Euro Advances Against Yen on German Confidence; Lira Strengthens
The euro strengthened from a seven-week low against the yen after a gauge of business confidence in Germany rose to a 2 1/2-year high, signaling economic growth in Europe’s largest economy is accelerating. South Africa’s rand dropped versus all but two of its 16 major peers and South Korea’s won declined for a sixth day as emerging-market equities extended their biggest decline since November. Turkey’s lira rebounded from a record low after the central bank said it would stablize prices. The yen fell for the first time in three days against the U.S. currency as a report showed Japan’s trade deficit widened to a record last year. Australia’s dollar rose from a 3 1/2-year low. “The euro is being supported by improvement in the growth outlook as economic data, especially from Germany, showed improvement,” said Kathleen Brooks, European research director at Forex.Com in London. “We see room for further upside for safe-haven currencies due to the risk aversion in the market.” The euro appreciated 0.5 percent to 140.61 yen at 7:25 a.m. New York time after touching 139.20 yen, the weakest level since Dec. 6. The 18-nation currency was little changed at $1.3670 after rising $1.3717. The Japanese currency slipped 0.5 percent to 102.86 yen per dollar. The Ifo institute’s German business climate index, based on a survey of 7,000 executives, advanced to 110.6 in January from 109.5 in December. Economists predicted an increase to 110, according to the median of 45 estimates in a Bloomberg survey.

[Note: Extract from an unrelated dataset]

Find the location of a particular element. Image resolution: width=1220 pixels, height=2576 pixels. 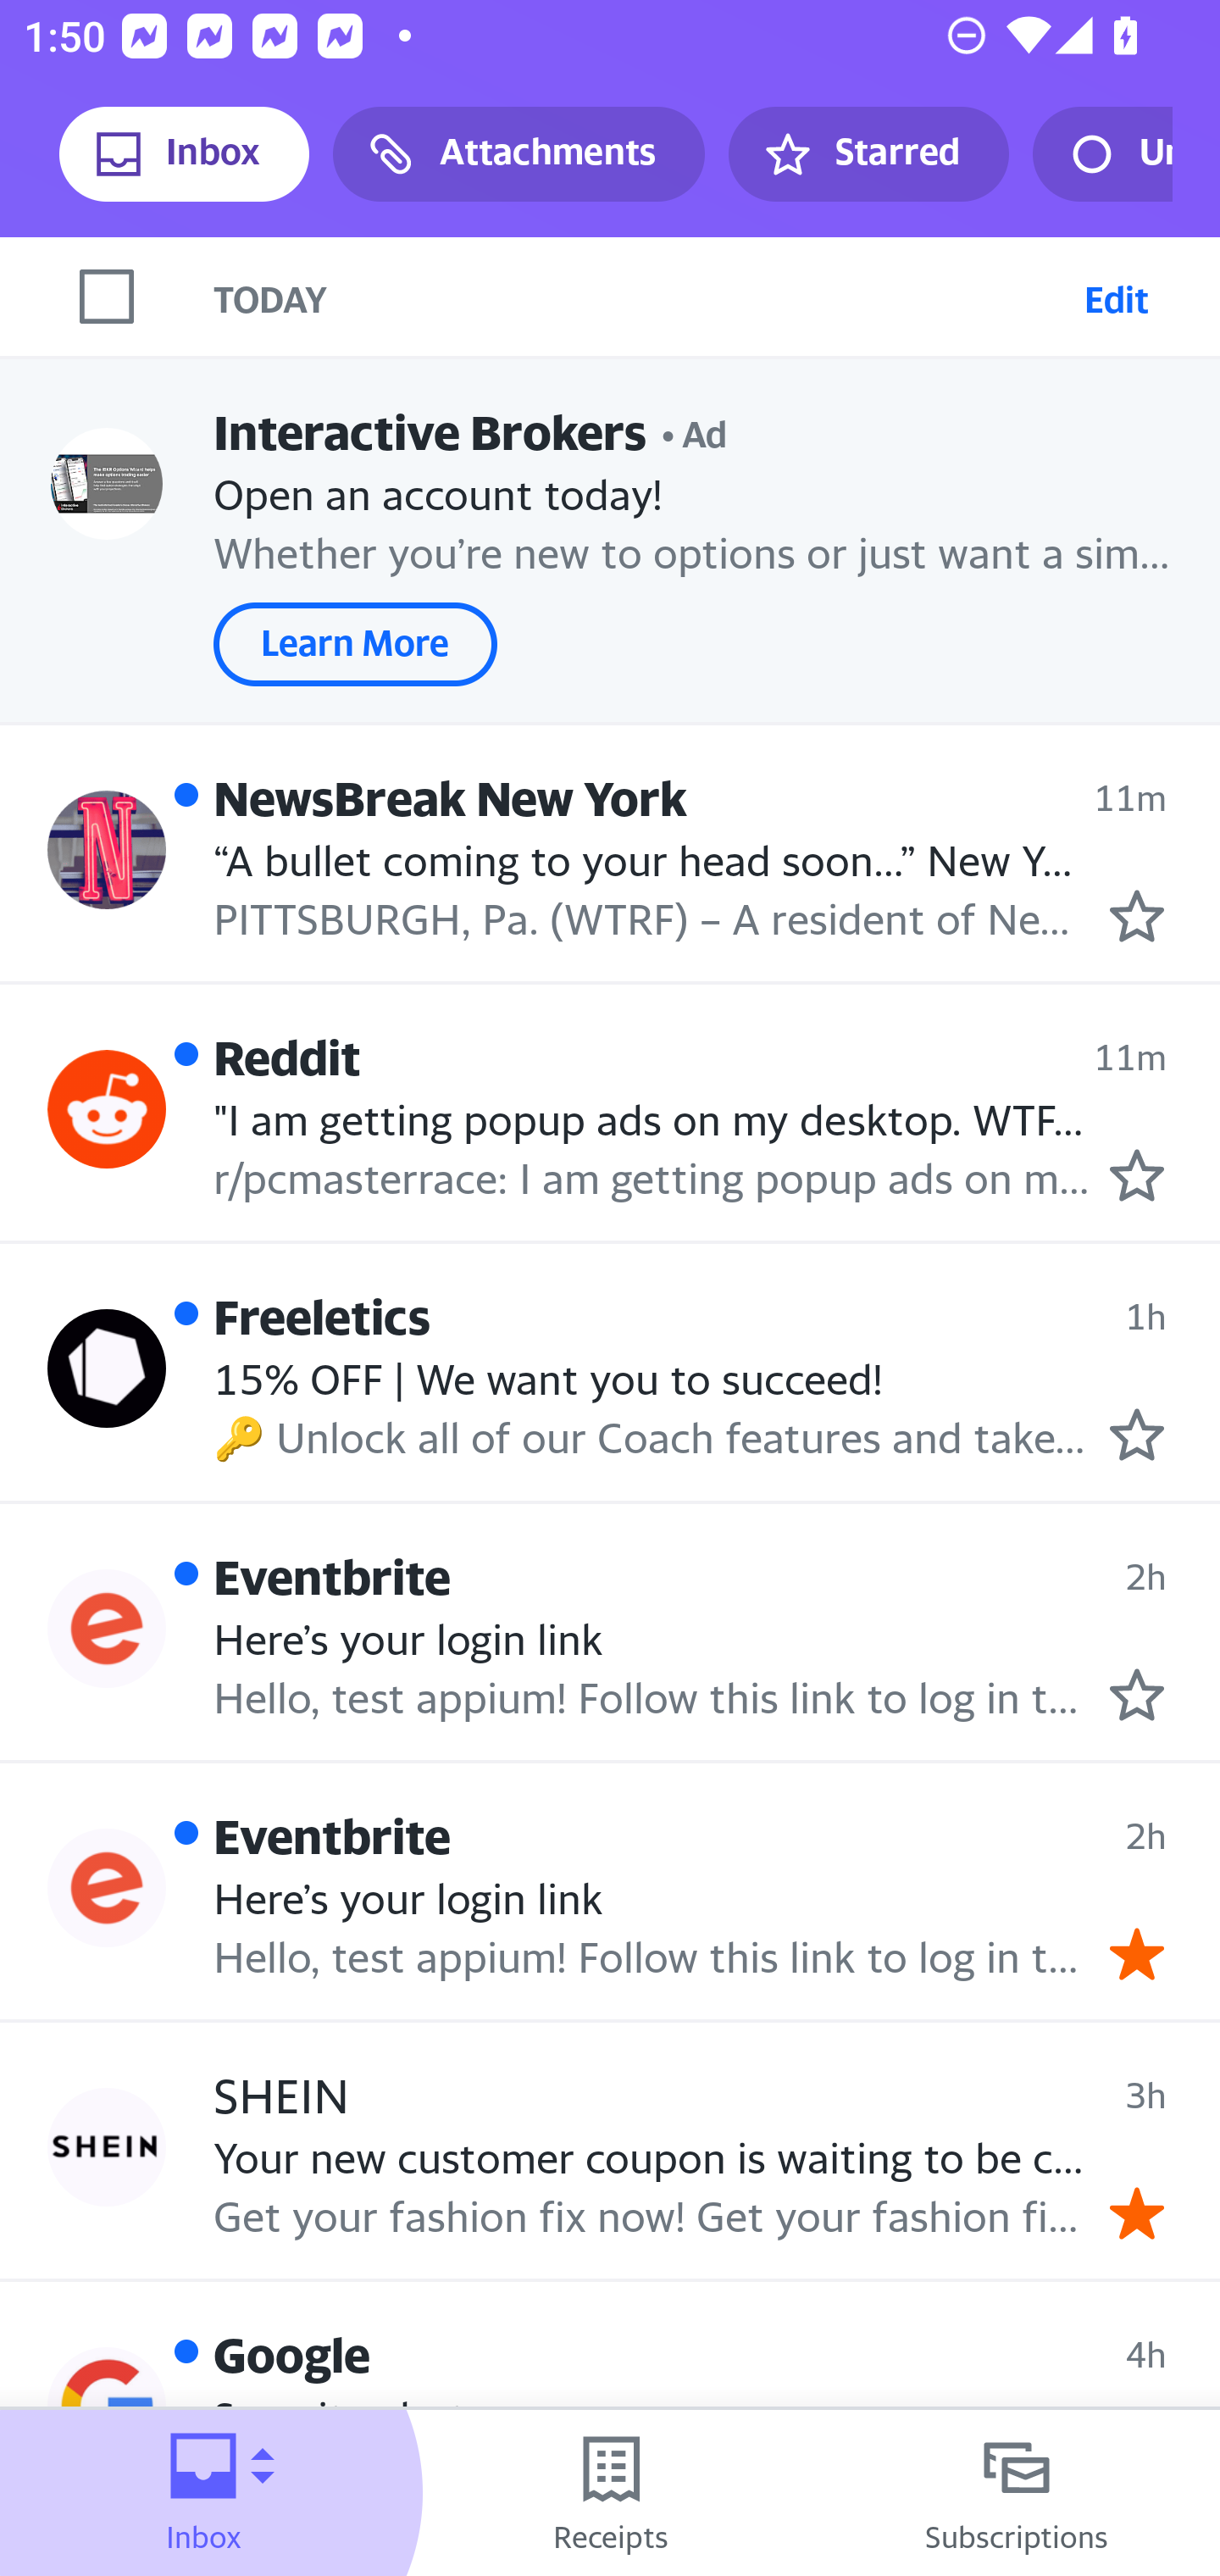

Mark as starred. is located at coordinates (1137, 1433).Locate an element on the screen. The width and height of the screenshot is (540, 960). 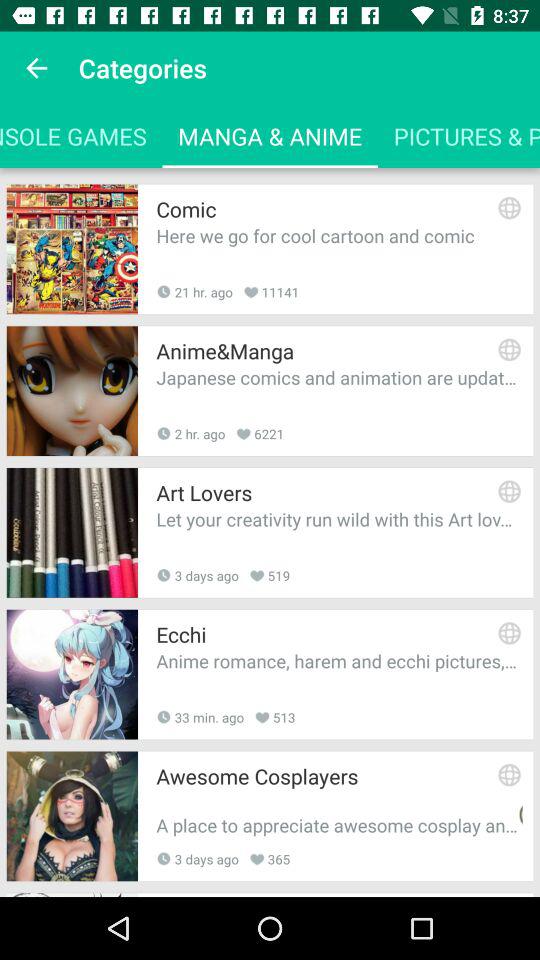
launch item above pc & console games icon is located at coordinates (36, 68).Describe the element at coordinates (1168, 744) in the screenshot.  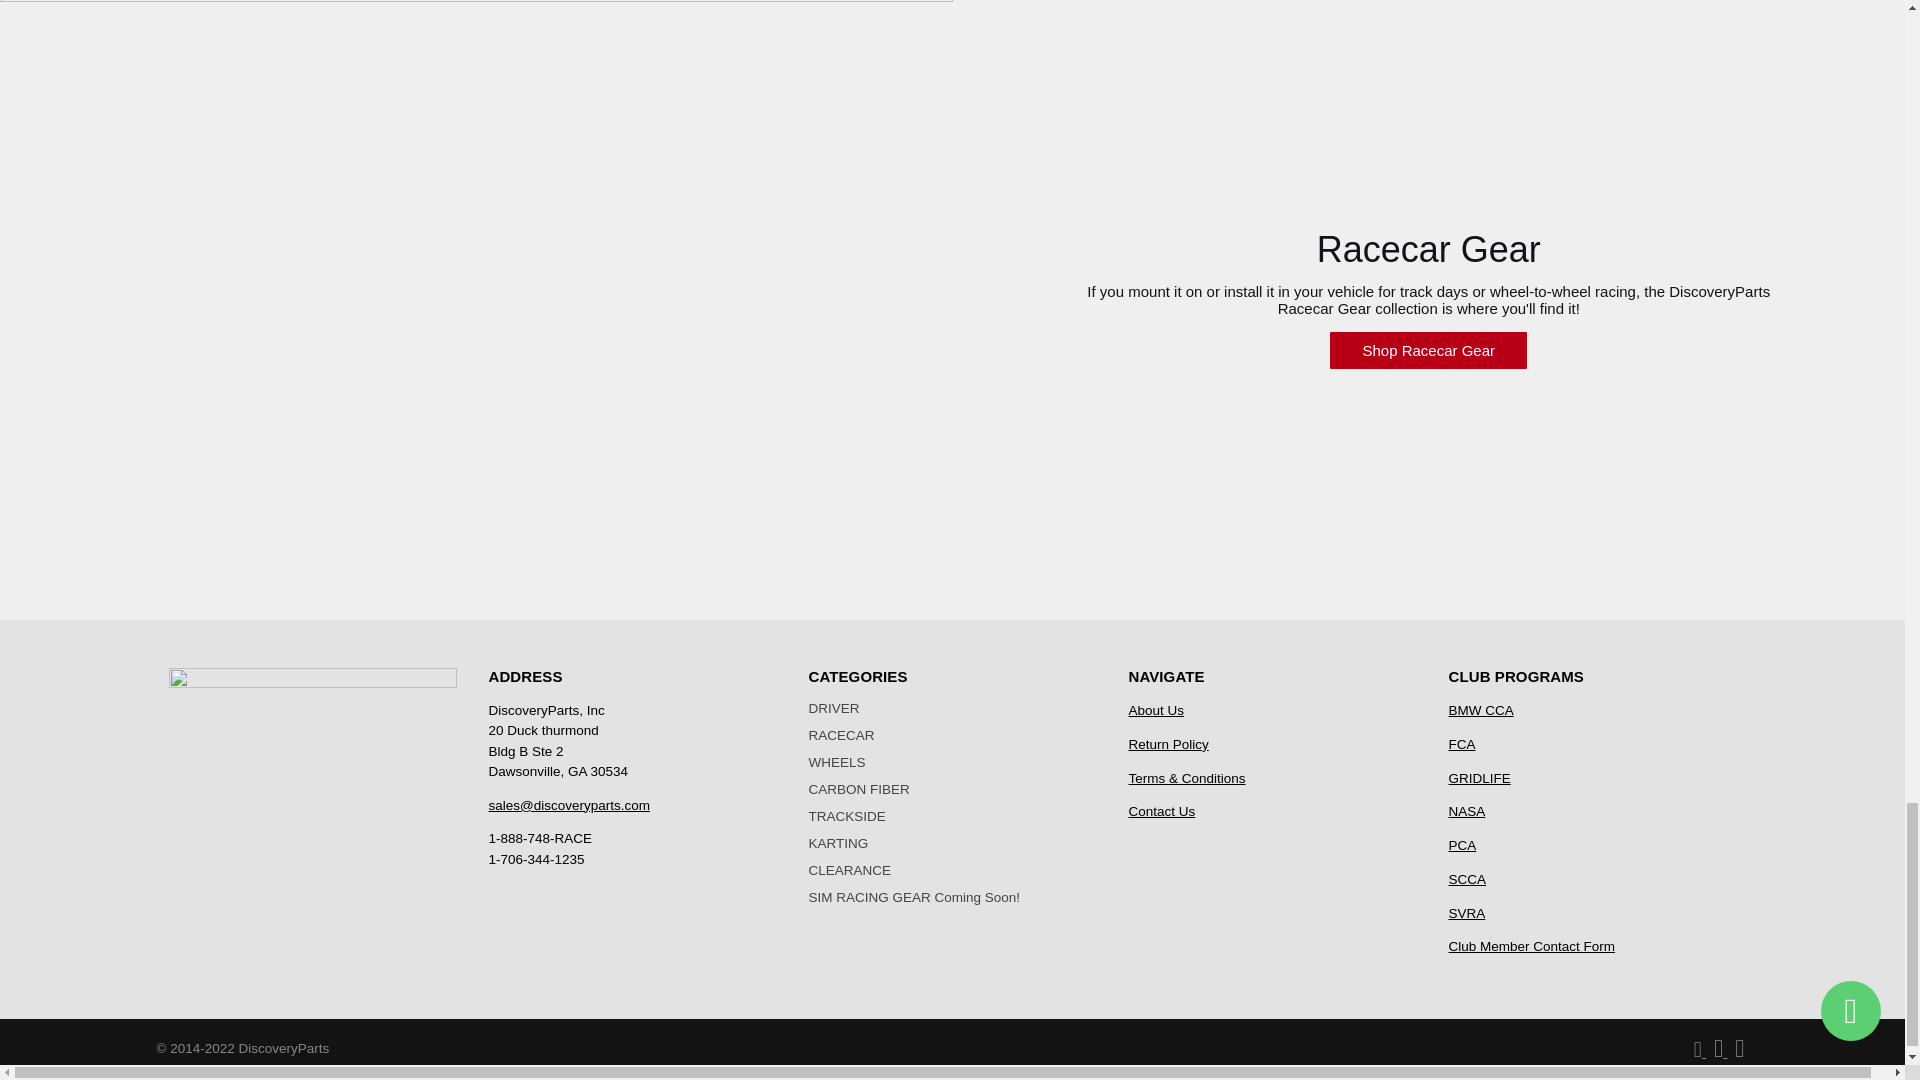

Exchange rates across the developing world are tumbling as a contraction in Chinese manufacturing adds to investor concern that the Federal Reserve’s withdrawal of monetary stimulus will hamper growth. Deadly protests from Ukraine to Thailand are worsening the exodus, while Argentina’s unexpected devaluation of its peso last week dented confidence in Latin America. The South African currency fell 0.2 percent to 11.1117 per dollar after reaching 11.2541, the weakest since October 2008. The won declined 0.3 percent to 1,083.61 per dollar in its longest run of losses since March. It earlier touched 1,087.50, the weakest since Sept. 13. Turkey’s lira rose 1.1 percent to 2.3107 per dollar, erasing a decline to a record 2.3900, after the Turkish central bank said it would “take the necessary policy measures” to stabilize prices at an extraordinary meeting tomorrow.
Japan’s trade shortfall widened in 2013 to a record 11.5 trillion yen, a finance ministry report showed in Tokyo. That’s almost double the previous year’s as energy shipments and weakness in the currency pumped up the import bill. “The trade deficit is a factor for yen weakness over the medium- to long-term,” said Kengo Suzuki, the chief currency strategist at Mizuho Securities Co. in Tokyo, a unit of Japan’s third-biggest financial group by market value. Today’s data triggered some yen selling, he said. The yen also underperformed the U.S. dollar due to interest-rate differentials. The yield on 10-year U.S. Treasury bonds rose four basis points, or 0.04 percentage point, to 2.76 percent, widening the rate premium over Japanese government debt to 212 basis points. That’s higher than the average of 163 basis points over the past five years. The Japanese currency gained 3.5 percent this year, the best performer among 10 developed-nation currencies tracked by Bloomberg Correlation-Weighted Indexes, as the selloff in emerging markets fueled demand for haven assets. The euro rose 0.2 percent and the dollar strengthened 0.8 percent.
The dollar outperformed the yen and the Swiss franc before the Fed’s two-day policy meeting starting tomorrow. The Federal Open Market Committee will reduce monthly asset purchases, now at $75 billion, by $10 billion at each meeting to end the program this year, according to the median forecasts of analysts in a Jan. 10 Bloomberg News survey. “The biggest focus for this year’s global economy is upside risks to the U.S.,” Yunosuke Ikeda, the Tokyo-based head of foreign-exchange strategy at Nomura Securities Co., said in a conference call today. “The widening U.S.-Japan yield differentials will steer the yen to gradual weakness” on top of yen selling amid trade deficits, he said. Australia’s dollar rose for the first time in three days, advancing 0.8 percent to 87.48 U.S. cents after reaching 86.60 cents on Jan. 24, the weakest since July 2010.